Сейчас я с печальной ясностью понимал, что, как и болгарка, эта молодая женщина тоже была, хотя и добровольной, но все же жертвой Пурвьанша. Он сбил их с пути — в безысходность, — и единственным выходом для них стало разрушение. Покидая кладбище, я осознал, что похоронил здесь и свою юность, и свою слепую привязанность к этому человеку.

— Нат всегда играл с нами, — сказал я Алисе. — Помнишь, он заставил нас отвернуться от жизни, заперев в своем театре. Мы просиживали там на всех репетициях, будто на торжественной мессе, и причащались иной реальности — более подлинной и глубокой, чем сама жизнь.
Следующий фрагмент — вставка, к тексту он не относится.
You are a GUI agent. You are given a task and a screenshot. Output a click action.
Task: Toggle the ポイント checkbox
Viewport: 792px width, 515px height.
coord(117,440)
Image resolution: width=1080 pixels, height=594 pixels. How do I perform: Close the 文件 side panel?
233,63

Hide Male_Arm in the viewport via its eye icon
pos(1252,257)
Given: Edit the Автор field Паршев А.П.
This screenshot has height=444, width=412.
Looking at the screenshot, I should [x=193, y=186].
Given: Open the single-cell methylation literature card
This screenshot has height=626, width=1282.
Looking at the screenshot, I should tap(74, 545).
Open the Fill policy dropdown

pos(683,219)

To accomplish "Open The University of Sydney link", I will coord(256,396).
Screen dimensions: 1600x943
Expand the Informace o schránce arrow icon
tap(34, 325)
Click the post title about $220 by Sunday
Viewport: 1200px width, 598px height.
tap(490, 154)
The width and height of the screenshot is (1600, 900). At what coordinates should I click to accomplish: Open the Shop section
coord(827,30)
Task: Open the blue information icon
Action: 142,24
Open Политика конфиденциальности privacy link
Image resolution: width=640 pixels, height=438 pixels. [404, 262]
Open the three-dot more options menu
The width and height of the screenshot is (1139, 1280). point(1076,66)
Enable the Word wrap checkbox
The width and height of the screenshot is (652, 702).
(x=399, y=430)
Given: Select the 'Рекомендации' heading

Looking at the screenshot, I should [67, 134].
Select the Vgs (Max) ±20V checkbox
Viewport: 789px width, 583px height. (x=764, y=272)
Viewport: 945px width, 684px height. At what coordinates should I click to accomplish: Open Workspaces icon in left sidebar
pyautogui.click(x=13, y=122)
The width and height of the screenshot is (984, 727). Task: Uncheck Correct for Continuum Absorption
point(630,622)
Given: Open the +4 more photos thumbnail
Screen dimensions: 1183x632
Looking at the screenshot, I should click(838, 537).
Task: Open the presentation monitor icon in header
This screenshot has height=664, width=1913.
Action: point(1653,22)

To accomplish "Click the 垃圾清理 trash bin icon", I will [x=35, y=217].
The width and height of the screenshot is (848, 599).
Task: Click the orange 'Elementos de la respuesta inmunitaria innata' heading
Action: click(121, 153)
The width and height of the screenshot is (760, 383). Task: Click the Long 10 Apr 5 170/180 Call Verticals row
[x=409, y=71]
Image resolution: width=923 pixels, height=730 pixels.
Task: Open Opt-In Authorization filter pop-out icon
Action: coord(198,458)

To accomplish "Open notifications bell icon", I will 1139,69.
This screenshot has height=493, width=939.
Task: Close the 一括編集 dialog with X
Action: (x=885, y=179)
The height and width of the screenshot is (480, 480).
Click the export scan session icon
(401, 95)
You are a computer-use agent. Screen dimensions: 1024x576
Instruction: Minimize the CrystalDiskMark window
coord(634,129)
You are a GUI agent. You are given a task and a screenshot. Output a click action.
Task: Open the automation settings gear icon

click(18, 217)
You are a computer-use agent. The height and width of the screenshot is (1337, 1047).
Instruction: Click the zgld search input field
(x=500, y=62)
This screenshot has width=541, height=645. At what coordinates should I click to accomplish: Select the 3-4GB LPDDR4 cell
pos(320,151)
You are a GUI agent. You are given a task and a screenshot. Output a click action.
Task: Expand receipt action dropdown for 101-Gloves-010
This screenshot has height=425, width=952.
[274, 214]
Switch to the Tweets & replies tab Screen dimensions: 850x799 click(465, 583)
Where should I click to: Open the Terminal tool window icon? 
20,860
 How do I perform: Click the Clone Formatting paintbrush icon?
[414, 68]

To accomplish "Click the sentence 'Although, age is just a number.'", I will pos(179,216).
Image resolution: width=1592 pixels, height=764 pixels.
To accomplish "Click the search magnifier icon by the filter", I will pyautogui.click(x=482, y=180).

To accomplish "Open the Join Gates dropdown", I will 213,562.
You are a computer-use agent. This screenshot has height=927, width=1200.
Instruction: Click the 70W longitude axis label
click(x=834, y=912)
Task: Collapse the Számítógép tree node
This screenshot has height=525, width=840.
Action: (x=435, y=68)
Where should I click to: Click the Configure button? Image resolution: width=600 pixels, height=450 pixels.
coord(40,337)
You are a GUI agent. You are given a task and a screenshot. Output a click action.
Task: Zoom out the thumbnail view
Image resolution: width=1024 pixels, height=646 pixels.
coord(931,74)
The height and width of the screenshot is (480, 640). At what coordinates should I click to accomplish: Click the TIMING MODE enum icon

Он кормил нас отравленной пищей. Мы были пленниками фокусника, затуманившего наш мозг своими иллюзиями.

Когда мы вернулись на улицу Одессы, моя подружка захотела, чтобы я ее выслушал. Она настойчиво требовала от меня разъяснений. Раз уж мы отдаем себе отчет в пагубном влиянии Пурвьанша, нам следует говорить друг с другом на языке истины. Как нам теперь быть с признанием Даниель о матери Алисы и ее темных связях с Натом?

Я хотел было смолчать, но не смог. Вправе ли я рассказать ей о колоссальной двуличности того, кто был когда-то моим другом, если, храня до сих пор молчание, я защищал репутацию Марии-Ангелины в глазах ее дочери? И мог ли я входить во все подробности этих гнусных мерзостей? Рискуя очернить память Даниель, я признался Алисе, что, если мадам Распай и была любовницей Пурвьанша, она, разумеется, никогда не предавалась тем излишествам, которые расписывала нам несчастная наркоманка.